What this task involves: Find where "36 (225, 2398)" appears in the entries below. That line and all lines after it, through the last, are to be duplicated exactly, with nothing else.

[Stored data]
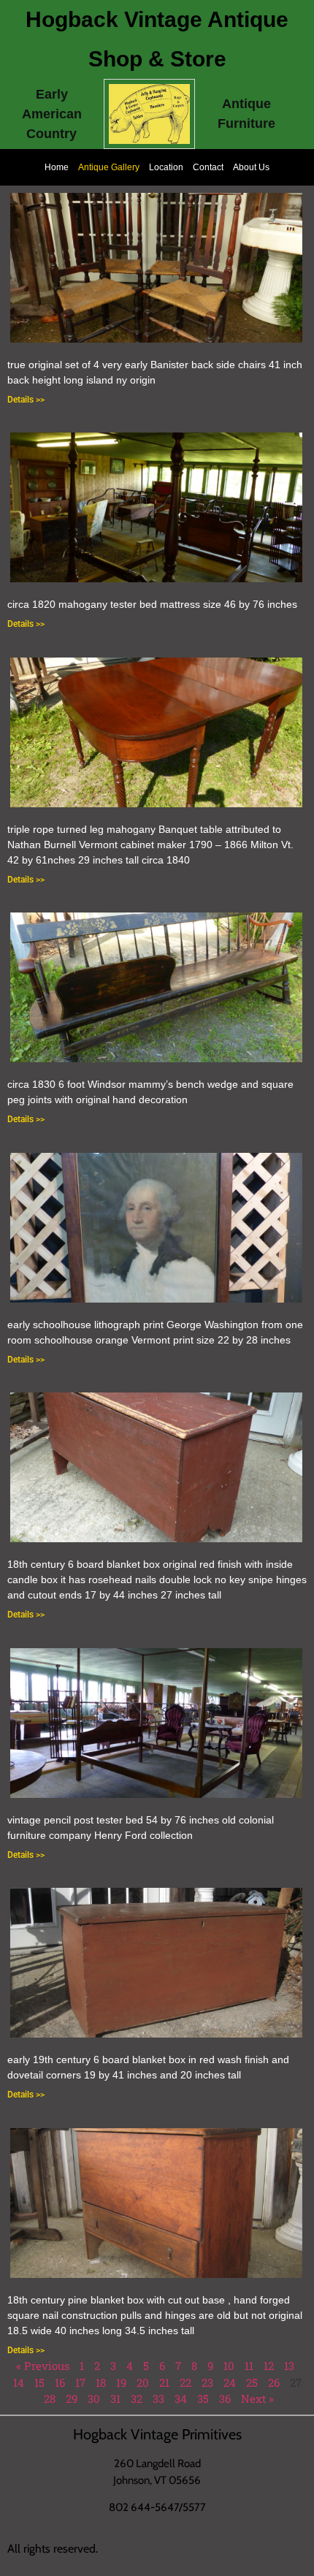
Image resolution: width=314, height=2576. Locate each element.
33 (158, 2398)
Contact (208, 167)
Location (166, 167)
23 (207, 2382)
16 (60, 2382)
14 (18, 2382)
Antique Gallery (108, 167)
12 (269, 2365)
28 (49, 2398)
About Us (251, 167)
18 (101, 2382)
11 (249, 2365)
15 (39, 2382)
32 (136, 2398)
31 (115, 2398)
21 (164, 2382)
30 (94, 2398)
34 (181, 2398)
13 (289, 2365)
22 (185, 2382)
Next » (257, 2398)
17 (80, 2382)
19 (121, 2382)
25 (252, 2382)
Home (57, 167)
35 (203, 2398)
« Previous (42, 2365)
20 (143, 2382)
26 (274, 2382)
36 (225, 2398)
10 (228, 2365)
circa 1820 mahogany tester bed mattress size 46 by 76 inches (152, 604)
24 (229, 2382)
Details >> (26, 400)
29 (71, 2398)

Task result:
36 (225, 2398)
10 (228, 2365)
circa 1820 mahogany tester bed mattress size 46 by 76 inches (152, 604)
24 (229, 2382)
Details >> (26, 400)
29 (71, 2398)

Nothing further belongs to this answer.